OBJECTIVE >> Copy the part of the material that opens with the line containing "has width=1389, height=868." and runs through the end, renaming every "Instruction" to "Goal" and keeping everything else unchanged. Return only those lines.

Data on locating visible targets:
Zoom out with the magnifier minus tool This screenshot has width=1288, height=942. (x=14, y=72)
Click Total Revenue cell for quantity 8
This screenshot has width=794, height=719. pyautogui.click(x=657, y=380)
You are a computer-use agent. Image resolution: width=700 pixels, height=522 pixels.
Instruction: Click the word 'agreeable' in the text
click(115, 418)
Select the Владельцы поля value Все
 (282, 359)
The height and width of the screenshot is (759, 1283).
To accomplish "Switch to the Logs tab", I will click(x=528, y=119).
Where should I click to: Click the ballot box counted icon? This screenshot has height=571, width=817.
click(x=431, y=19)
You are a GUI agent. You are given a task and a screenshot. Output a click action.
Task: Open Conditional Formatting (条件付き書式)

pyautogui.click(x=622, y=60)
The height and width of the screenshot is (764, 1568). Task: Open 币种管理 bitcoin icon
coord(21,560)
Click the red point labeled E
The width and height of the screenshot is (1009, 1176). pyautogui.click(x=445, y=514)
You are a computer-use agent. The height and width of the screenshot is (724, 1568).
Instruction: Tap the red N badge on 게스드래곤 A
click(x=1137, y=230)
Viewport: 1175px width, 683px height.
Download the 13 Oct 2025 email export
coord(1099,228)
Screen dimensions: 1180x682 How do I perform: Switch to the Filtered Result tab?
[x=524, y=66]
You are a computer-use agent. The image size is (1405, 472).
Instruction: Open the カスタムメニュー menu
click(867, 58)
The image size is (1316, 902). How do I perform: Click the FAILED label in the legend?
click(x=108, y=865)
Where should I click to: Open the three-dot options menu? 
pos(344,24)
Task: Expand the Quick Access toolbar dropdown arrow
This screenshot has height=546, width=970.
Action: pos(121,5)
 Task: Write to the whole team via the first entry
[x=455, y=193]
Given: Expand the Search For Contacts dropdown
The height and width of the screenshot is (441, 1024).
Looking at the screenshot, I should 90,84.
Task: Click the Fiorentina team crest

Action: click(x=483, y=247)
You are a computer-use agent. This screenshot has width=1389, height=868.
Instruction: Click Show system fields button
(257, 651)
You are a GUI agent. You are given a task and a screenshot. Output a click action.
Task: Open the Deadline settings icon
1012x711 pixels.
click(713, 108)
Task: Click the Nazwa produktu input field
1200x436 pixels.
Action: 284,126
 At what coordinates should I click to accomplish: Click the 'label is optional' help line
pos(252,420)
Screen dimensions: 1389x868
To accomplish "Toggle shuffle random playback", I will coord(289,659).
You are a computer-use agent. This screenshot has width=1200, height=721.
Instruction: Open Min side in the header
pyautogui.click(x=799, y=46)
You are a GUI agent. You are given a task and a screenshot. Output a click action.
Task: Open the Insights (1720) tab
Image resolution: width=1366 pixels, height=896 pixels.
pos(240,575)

OUTPUT >>
You are a computer-use agent. This screenshot has width=1389, height=868.
Goal: Click Show system fields button
(257, 651)
You are a GUI agent. You are given a task and a screenshot. Output a click action.
Task: Open the Deadline settings icon
1012x711 pixels.
click(713, 108)
Task: Click the Nazwa produktu input field
1200x436 pixels.
Action: 284,126
 At what coordinates should I click to accomplish: Click the 'label is optional' help line
pos(252,420)
Screen dimensions: 1389x868
To accomplish "Toggle shuffle random playback", I will coord(289,659).
You are a computer-use agent. This screenshot has width=1200, height=721.
Goal: Open Min side in the header
pyautogui.click(x=799, y=46)
You are a GUI agent. You are given a task and a screenshot. Output a click action.
Task: Open the Insights (1720) tab
Image resolution: width=1366 pixels, height=896 pixels.
pos(240,575)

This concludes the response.